The imperative of contributory pensions
A couple of weeks ago, a participant at a workshop drew my attention to the fact that the Rivers State government had shut down over 1,800 illegal schools in the state and was planning to do much more in the months ahead.
The context of our discussion was pensions – imagine if those schools and their teachers had complied with the mandatory Contributory Pension Scheme over the last 12 years, there is no doubt that by now the teachers would have saved up something substantial in their Retirement Savings Accounts (RSAs), that they may now be able to access based on the rules for withdrawal under the Regulations issued by the National Pension Commission (PenCom).
Unfortunately, our conversations revealed that for most of the schools, it was the teachers and staff themselves who were often most resistant to participating in the Contributory Pension Scheme (CPS), because according to them: “their take home pay was too small to accommodate any further deductions to fund the RSAs.”
While this is not an excuse for the school owners and managers not to have ensured participation, even they like many private sector employers will not mind “dodging” the responsibility for contributing, especially with the tacit acquiescence of their teachers and staff.
Our conversations reminded me of a sales pitch that I made more than a decade ago at a textile factory in Kano owned by an Asian. As my colleagues and I drove from our Hotel to the factory, we passed a number of factories that had been shut down in the Challawa Industrial Estate in Kano. After our presentation and explanation of the CPS to the workforce, the union leaders had similar concerns of the burden of additional deductions. I was immediately inspired by all the signs reading ‘closed down’ that I saw and took the opportunity to explain the ‘imperative of contributory pensions’ to them. My point: imagine the people who worked in those factories that had been shut down for one reason or the other.

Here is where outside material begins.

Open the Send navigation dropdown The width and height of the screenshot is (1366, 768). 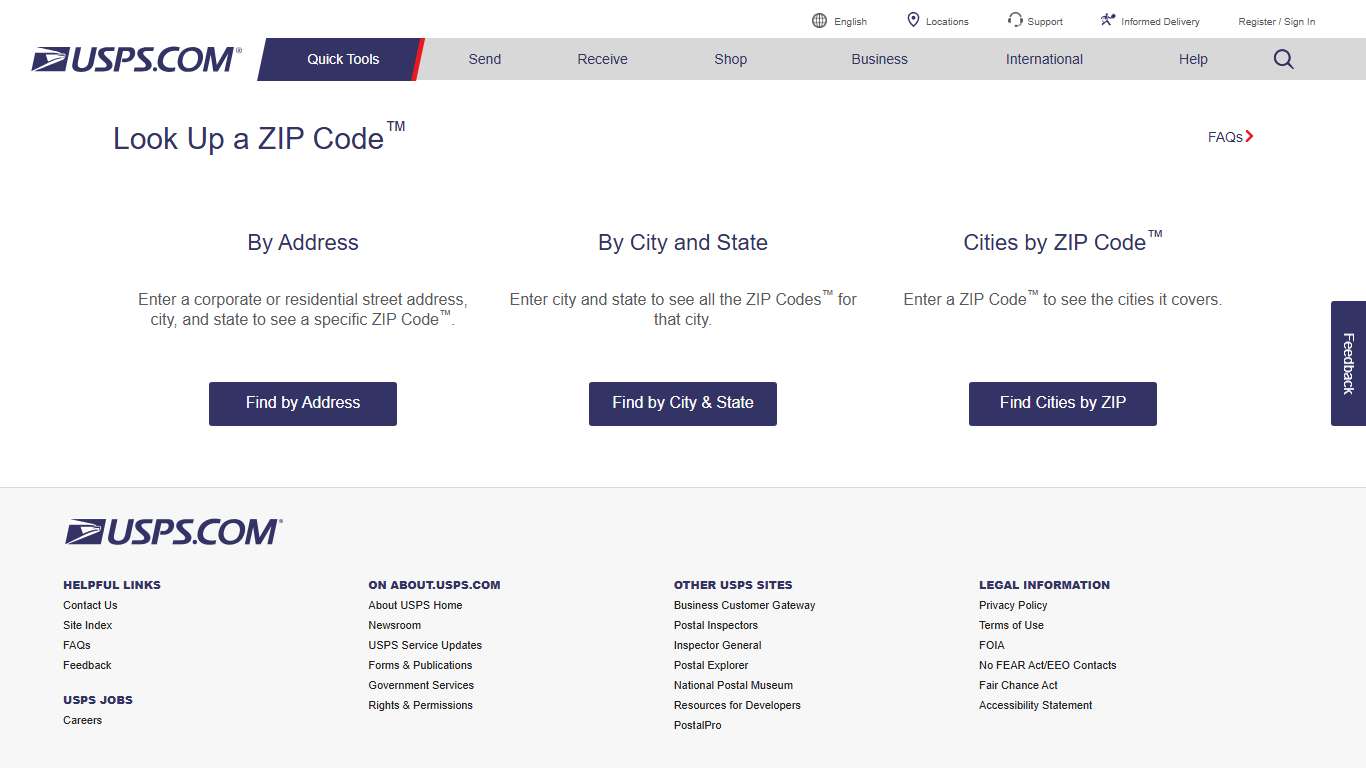point(484,59)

If they had a RSA with some savings, they would have had something to fall back on when the factories closed. Because there was no CPS and therefore no RSA, most if not all of the people who worked there would have had no retirement benefits. While the burden of additional compulsory retirement savings may be difficult for the majority of micro, small and medium scale businesses in Nigeria in the short-run, the long-term benefits for the individuals, the institution and the society as a whole are enormous. This is the same message that the workshop participant actually delivered to the schools that are still operational and their teachers and staff: It is a lot wiser to squeeze yourself to set aside a portion of your earnings each month as retirement savings, because you do not know what the future holds. No matter how small it looks, those few hundreds of thousands of naira that you may accumulate over a number of years is a lot better than having nothing!
As we struggle with not only a biting economic recession, and a stricter regulatory environment, one thing Nigerian workers can be certain about is that there is no such thing as job security any longer.

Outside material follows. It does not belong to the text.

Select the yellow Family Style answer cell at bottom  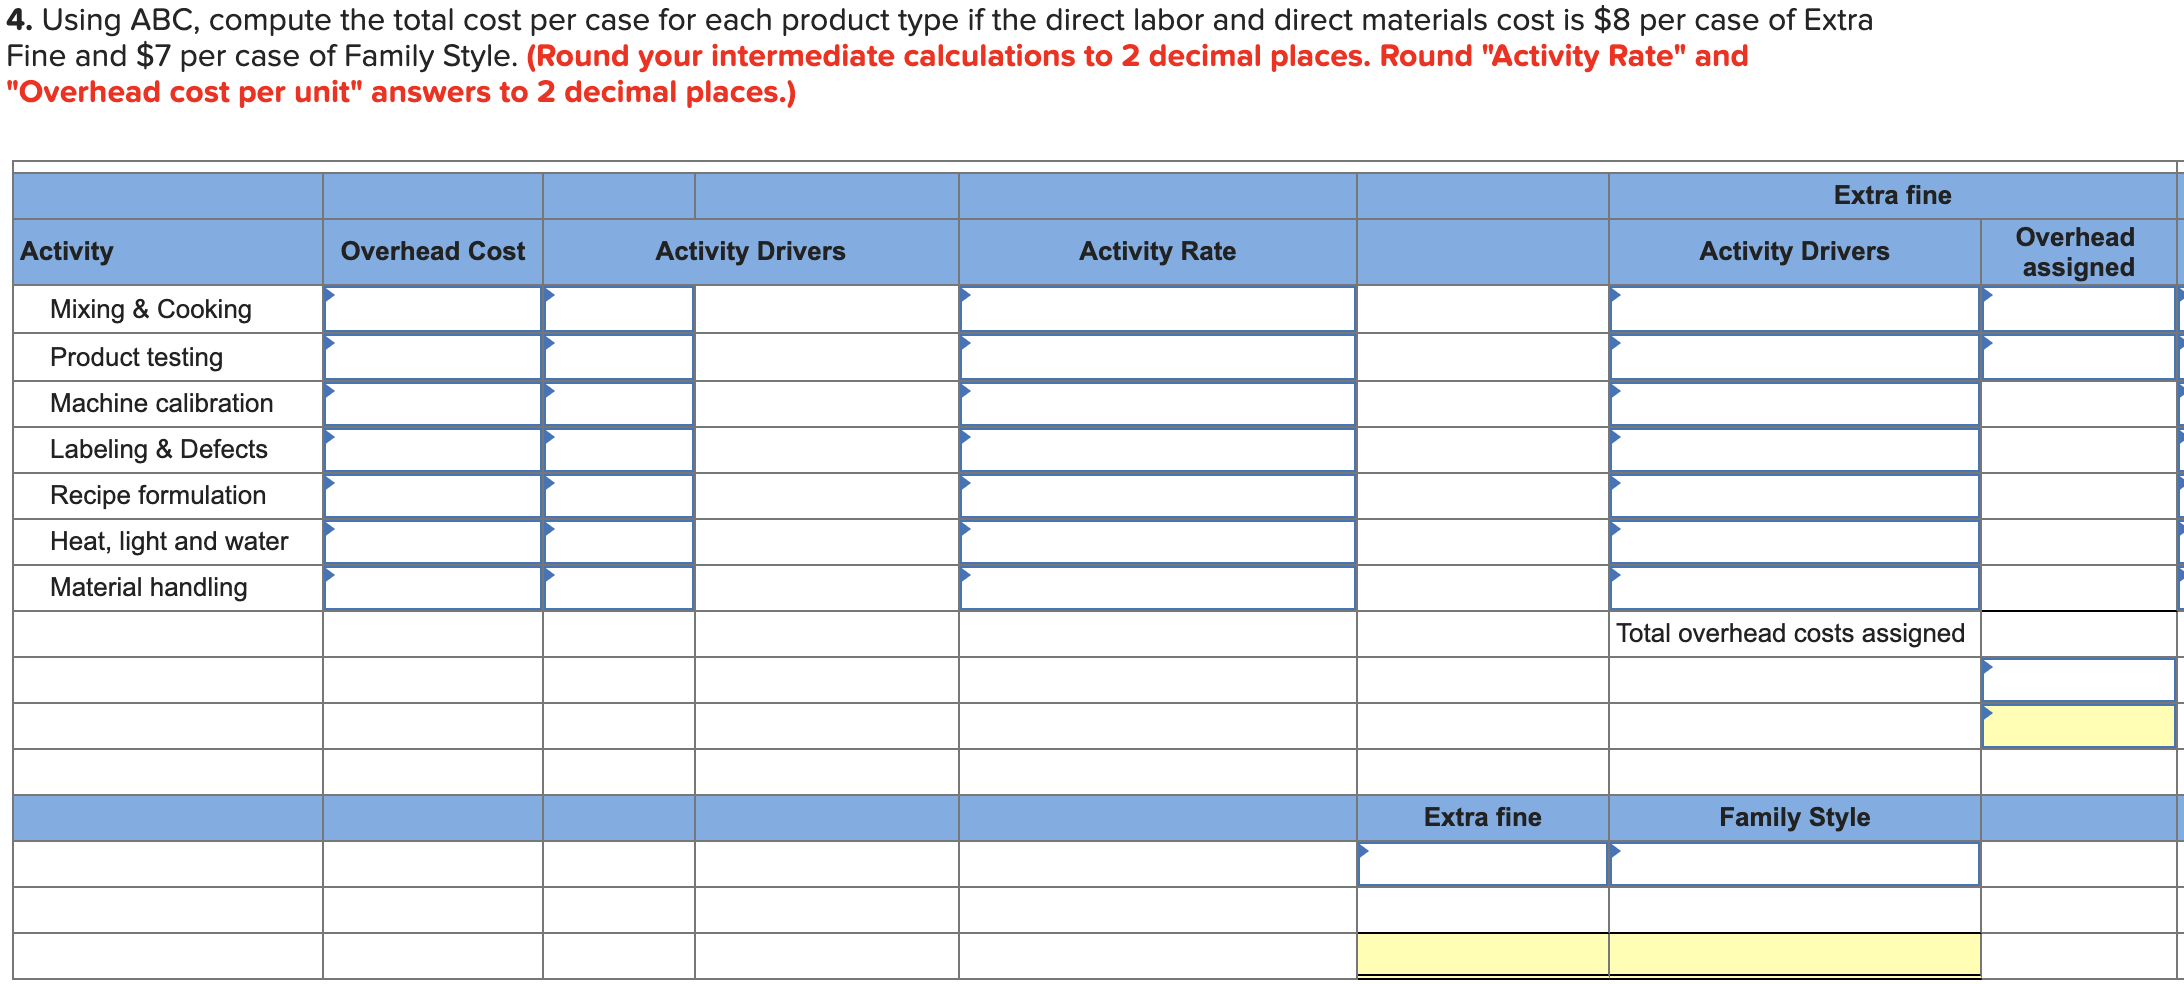(x=1793, y=952)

This does not mean that the future is bleak for all of us, it just means that we have to be innovative and adaptive to cope with the realities of a changing landscape. For example, a lot of organizations today will rather deal with contractors and consultants who work based on specific projects and whose income is tied to specific projects.
Sometimes, depending on the industry and the skills involved, you may even find that you could earn more as a contractor/consultant than as a full time staff. It is quite common to have very senior and talented individuals working today as “temporary staff”, and handling very complicated and sometimes senior level positions. You will also observe an increasing trend towards entrepreneurship for most people, potentially with the power to create more jobs and bolster the economy. I mean, it is a lot easier for a SME to quadruple its workforce from one to four employees than for a mega-bank to do so with its 5,000 employees.
If anything, mega institutions – banks, Telcos and others are pruning their workforce, and in many cases scaling back their operations to deal with the rising costs and declining revenues in the society.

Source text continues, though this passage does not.